Chapter 10

Strictness, Macros and
Efficiency

10.1

Defining Partially Strict Data Structures and Functions

10.2

Defining Graphs on the Global Level

10.3

Defining Macros

10.4

Efficiency Tips

Programming in a functional language means that one should focus on algorithms and without wor­ry­ing about all kinds of efficiency details. However, when large applications are being written it may hap­pen that this attitude re­sults in a program that is unacceptably inefficient in time and/or space.

In this Chapter we explain several kinds of annotations and directives that can be defined in Clean. These annotations and directives are designed to give the programmer some means to influence the time and space behavior of Clean applications.

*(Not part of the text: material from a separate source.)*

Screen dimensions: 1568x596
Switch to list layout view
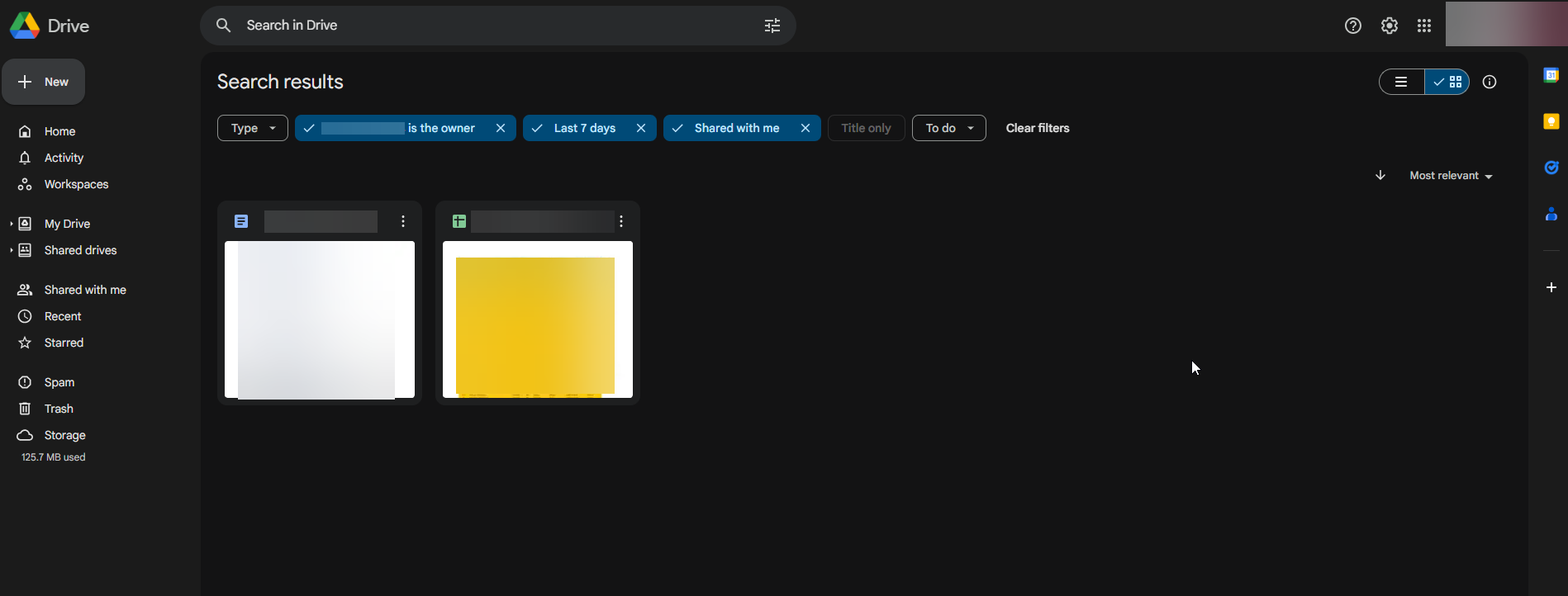[x=1401, y=82]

Clean is by default a lazy language: applications will only be evaluated when their results are needed for the final outcome of the program. However, lazy evaluation is in general not very efficient. It is much more efficient to compute function arguments in advance (strict evaluation) when it is known that the arguments will be used in the function body. By using strictness annotations in type defini­tions the evaluation order of data structures and functions can be changed from lazy to strict. This is explained in Section 10.1.

One can define constant graphs on the global level also known as Constant Applicative Forms (see Section 10.2). Unlike constant functions, these constant graphs are shared such that they are computed only one. This generally reduces execution time possibly at the cost of some heap space needed to re­member the shared graph constants.

Macro’s (Section 10.3) are special functions that will already be substituted (evaluated) at compile-time. This generally reduces execution time (the work has already been done by the compiler) but it will lead to an increase of object code.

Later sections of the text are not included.